俺はまた絢瀬さんと電話越しに会話していた。
「え、八幡君も部活に入ったの?何部?」
「…………奉仕部です」
「へえ、ボランティアとかやるの?」
「まあ、似たようなもんですかね」
「似たような?」
「なんつーか、アレです。誰かの問題解決をするんじゃなくて問題解決の仕方を教える、みたいな活動ですよ」
「へえ、素敵な内容ね。ちなみに部員はどれくらいいるの?」
「俺を含めて二人ですね」
「ふ、二人?へえ、男の子二人っていうのも寂しいわね」
「いや、もう一人は女子でそいつが部長です」
「…………八幡君、それは本当なのかしら」
「はい」
「もう一度よく考えてみて、それは八幡君の妄想が生み出した、八幡君にしか見えないものかもしれないわよ」
「いや、ないですから。どんだけ欲求不満なんですか、俺は」
「ど、どど、どんな子?」
「…………クールで口が悪い、ですかね?」
「クールか……私と被るわね」
「…………」
「見た目はどんな感じかしら?」
「な、何故そんな事を……」
「ガールフレンド(仮)として念の為よ、念の為。言わないと月に代わってお仕置きするわよ」
「そっちの方が金髪で被ってるじゃないですか………顔は学校で一番美人って言われてますね」
「また被ってるじゃない!」
「……すげえな、この人」
「あとはそうね…………スタイルはどうかしら?」
「そこまでがっつり見てないんですけど、いいんじゃないですかね。スラリとしているって表現がしっくりくるタイプかと」
「……中々の伏兵ね」
「いや、伏せられてた訳じゃないと思いますが。それに興味とかないですよ」
「ならOK」
「切り替えはやっ!」
「八幡君、今月末にデートしましょう」
「いきなり話題も変えてきましたね」
「場所は……遊園地とかどうかしら?」
「えーと、じゃあその内……」
「わかったわ。当日は迎えに行くわね」
「聞いてねえ……」
「私、お弁当作っていくから!」
「……料理出来るんですか?」
「し、失礼ね!出来るわよ!」
「じゃあ……よろしくお願いします」
「既に色んなシチュエーションを考えてあるわ」
「そ、そういうのは口に出さない方がいいんじゃないですかね」
「あら、そうかしら。

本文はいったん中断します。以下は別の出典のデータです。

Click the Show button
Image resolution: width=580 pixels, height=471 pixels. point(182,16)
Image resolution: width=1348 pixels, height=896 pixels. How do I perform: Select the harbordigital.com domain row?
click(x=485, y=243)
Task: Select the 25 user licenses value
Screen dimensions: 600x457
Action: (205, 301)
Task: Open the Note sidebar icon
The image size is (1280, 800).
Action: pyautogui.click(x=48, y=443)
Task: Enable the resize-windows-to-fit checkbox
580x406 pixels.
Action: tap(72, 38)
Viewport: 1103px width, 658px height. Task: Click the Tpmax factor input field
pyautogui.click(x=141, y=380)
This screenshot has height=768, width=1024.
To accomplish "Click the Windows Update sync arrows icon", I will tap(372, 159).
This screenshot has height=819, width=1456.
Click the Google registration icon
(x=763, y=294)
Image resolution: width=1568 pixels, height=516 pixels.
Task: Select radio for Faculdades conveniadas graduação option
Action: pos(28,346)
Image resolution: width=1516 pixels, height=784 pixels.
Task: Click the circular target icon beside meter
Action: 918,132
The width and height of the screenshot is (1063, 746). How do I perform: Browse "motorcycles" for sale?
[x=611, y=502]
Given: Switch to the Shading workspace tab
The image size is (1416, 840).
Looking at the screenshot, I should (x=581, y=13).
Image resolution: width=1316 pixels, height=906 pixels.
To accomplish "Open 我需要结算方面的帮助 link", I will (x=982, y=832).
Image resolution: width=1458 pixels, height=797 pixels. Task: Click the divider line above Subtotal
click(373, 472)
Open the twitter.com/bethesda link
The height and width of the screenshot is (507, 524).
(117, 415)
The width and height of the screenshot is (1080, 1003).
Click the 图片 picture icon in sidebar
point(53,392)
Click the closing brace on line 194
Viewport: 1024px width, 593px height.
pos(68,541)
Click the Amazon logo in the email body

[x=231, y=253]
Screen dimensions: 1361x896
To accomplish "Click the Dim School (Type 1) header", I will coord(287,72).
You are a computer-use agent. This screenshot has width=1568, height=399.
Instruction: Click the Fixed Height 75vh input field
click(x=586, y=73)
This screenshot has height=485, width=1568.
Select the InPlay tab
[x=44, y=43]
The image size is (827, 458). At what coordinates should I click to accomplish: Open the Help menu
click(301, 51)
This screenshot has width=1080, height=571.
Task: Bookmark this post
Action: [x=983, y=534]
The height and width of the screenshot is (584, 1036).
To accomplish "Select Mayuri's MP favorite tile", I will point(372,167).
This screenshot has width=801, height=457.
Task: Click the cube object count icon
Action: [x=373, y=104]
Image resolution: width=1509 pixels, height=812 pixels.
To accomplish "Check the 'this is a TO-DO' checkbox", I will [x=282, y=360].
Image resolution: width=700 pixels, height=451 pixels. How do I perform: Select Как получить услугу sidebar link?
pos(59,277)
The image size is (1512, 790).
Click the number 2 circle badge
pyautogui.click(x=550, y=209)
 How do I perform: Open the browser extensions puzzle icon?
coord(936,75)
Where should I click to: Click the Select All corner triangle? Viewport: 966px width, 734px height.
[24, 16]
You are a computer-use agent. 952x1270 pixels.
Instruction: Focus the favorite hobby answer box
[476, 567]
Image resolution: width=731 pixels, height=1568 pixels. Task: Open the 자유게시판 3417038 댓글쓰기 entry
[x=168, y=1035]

じゃあサプライズが沢山……むしろサプライズしかないぐらいだから、楽しみにしておくといいわ」
「言ったらサプライズじゃないですよ」
「…………」
「…………」
「エリチカもう寝る!」
今夜もまた、いきなり電話が切れた。
俺は溜息を吐き、ベッドに寝転がる。
まだ出会ってそんなに経ってないはずなのに、自分にしては自然と会話が成り立っている気がする。たまに絢瀬さんは人の話を聞かないけど……勝手に予定を入れられたけど……。
ただこの春の嵐にこれまでの日常を引っ掻き回されるのは、決して悪い気分ではない。それだけは断言できる。……さすがにプリキュアの恰好で会いに来るのはやめて欲しいけど。